> _The records_:
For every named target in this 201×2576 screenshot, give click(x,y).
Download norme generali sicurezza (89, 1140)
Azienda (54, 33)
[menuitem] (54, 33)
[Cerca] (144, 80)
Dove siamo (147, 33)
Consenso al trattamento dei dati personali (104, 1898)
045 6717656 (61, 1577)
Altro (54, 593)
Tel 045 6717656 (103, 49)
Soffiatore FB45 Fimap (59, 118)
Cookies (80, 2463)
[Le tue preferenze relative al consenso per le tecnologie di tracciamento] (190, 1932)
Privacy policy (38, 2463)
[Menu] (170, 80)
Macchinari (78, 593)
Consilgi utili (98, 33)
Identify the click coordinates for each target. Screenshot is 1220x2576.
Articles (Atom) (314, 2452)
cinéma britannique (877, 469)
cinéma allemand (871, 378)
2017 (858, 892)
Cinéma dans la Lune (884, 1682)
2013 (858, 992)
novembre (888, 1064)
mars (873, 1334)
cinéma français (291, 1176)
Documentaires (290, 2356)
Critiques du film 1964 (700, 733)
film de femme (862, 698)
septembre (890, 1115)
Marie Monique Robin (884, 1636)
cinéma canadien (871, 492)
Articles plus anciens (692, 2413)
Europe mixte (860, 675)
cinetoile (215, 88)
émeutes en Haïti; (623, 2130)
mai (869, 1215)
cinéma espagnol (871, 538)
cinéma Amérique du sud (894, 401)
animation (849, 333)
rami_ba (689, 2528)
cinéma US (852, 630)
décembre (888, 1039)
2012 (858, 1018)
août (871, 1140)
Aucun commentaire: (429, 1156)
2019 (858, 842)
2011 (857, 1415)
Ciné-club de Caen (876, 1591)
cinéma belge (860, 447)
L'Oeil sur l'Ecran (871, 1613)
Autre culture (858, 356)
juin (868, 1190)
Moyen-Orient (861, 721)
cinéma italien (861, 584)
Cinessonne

> _What you have to do_:
Write the data out again. Match it word for word.

> _Task answer_:
For every named target in this 201×2576 screenshot, give click(x,y).
Download norme generali sicurezza (89, 1140)
Azienda (54, 33)
[menuitem] (54, 33)
[Cerca] (144, 80)
Dove siamo (147, 33)
Consenso al trattamento dei dati personali (104, 1898)
045 6717656 (61, 1577)
Altro (54, 593)
Tel 045 6717656 (103, 49)
Soffiatore FB45 Fimap (59, 118)
Cookies (80, 2463)
[Le tue preferenze relative al consenso per le tecnologie di tracciamento] (190, 1932)
Privacy policy (38, 2463)
[Menu] (170, 80)
Macchinari (78, 593)
Consilgi utili (98, 33)
Identify the click coordinates for each target. Screenshot is 1220x2576.
Articles (Atom) (314, 2452)
cinéma britannique (877, 469)
cinéma allemand (871, 378)
2017 (858, 892)
Cinéma dans la Lune (884, 1682)
2013 (858, 992)
novembre (888, 1064)
mars (873, 1334)
cinéma français (291, 1176)
Documentaires (290, 2356)
Critiques du film 1964 (700, 733)
film de femme (862, 698)
septembre (890, 1115)
Marie Monique Robin (884, 1636)
cinéma canadien (871, 492)
Articles plus anciens (692, 2413)
Europe mixte (860, 675)
cinetoile (215, 88)
émeutes en Haïti; (623, 2130)
mai (869, 1215)
cinéma espagnol (871, 538)
cinéma Amérique du sud (894, 401)
animation (849, 333)
rami_ba (689, 2528)
cinéma US (852, 630)
décembre (888, 1039)
2012 (858, 1018)
août (871, 1140)
Aucun commentaire: (429, 1156)
2019 (858, 842)
2011 (857, 1415)
Ciné-club de Caen (876, 1591)
cinéma belge (860, 447)
L'Oeil sur l'Ecran (871, 1613)
Autre culture (858, 356)
juin (868, 1190)
Moyen-Orient (861, 721)
cinéma italien (861, 584)
Cinessonne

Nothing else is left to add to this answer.